1. Samudro H. Tumbuh Kembang pada Anak dengan Penyakit Jantung


Bawaan. Majalah Kedokteran FKUKI.28(1);2012
2. Weintraub B. Growth. Pediatr Rev. 32(4);2011
3. Maramis PP. dkk. Hubungan Penyakit Jantung bawaan dengan Status
Gizi pada Anak di RSUP Prof. DR. R.D. Kandou Manado. Jurnal e-
clinic.2(2);2014
4. Dejer MM. Madiyono B. Tatalaksana Penyakit Jantung Bawaan. Sari
Pediatri. 2(3);2000
5. Sastroasmoro S, Madiyono B. Epidemiologi dan Etiologi Penyakit
Jantung Bawaan. Dalam: Sastroasmoro S, Madiyono B, penyunting.

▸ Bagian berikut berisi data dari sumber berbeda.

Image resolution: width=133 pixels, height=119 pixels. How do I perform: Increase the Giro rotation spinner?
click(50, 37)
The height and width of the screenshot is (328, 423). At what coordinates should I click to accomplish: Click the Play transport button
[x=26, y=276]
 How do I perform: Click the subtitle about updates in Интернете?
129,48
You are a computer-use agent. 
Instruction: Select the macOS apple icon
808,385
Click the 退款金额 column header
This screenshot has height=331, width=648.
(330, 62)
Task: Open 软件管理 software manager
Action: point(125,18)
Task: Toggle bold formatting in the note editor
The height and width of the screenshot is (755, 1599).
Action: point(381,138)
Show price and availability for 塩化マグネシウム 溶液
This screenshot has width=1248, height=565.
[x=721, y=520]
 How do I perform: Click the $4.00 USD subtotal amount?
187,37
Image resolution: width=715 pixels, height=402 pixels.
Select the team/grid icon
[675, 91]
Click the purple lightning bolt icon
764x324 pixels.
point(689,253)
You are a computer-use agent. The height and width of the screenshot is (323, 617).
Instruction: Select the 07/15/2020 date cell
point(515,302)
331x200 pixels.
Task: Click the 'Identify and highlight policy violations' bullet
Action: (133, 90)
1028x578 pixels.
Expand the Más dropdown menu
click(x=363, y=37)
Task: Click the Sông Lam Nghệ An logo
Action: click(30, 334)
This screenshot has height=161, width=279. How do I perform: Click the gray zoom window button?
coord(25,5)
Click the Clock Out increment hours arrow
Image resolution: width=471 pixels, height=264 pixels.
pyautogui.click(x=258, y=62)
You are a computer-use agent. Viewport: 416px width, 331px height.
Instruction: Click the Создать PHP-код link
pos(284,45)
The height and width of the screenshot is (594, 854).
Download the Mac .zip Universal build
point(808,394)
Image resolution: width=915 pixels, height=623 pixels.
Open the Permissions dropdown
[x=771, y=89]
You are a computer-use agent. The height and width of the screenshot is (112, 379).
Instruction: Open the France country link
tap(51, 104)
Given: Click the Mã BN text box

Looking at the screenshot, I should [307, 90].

Buku Ajar Kardiologi Anak. Binarupa Aksara;1994
6. Bernstein, Daniel. The Cardiovascular System. Dalam: Kliegman,
Robert M. et al. Nelson Textbook of Pediatrics. Saunders Elsevir.
Philadephia;2007
7. WHO multicentre growth reference study group. WHO child growth
standards based on length/height, weight and age. Acta Pediatrica. suppl
450;2006
8. Wehrens BB, Schmitz S, Dordel S. Motor development in children with
congenital cardiac disease. Paediatric Cardiology;2008
9. Rachmawati CF, dkk. Penilaian Kualitas Hidup pada Anak dengan
Penyakit Jantung Bawaan Asianosis dan Sianosis. Sari Pediatri.
16(2);2014
10. Mezza C, Pagani S, Bozzolla . The pygmy short statue enigma. Pediatric
Endoclronologi Review: 2011; 8: 394-9.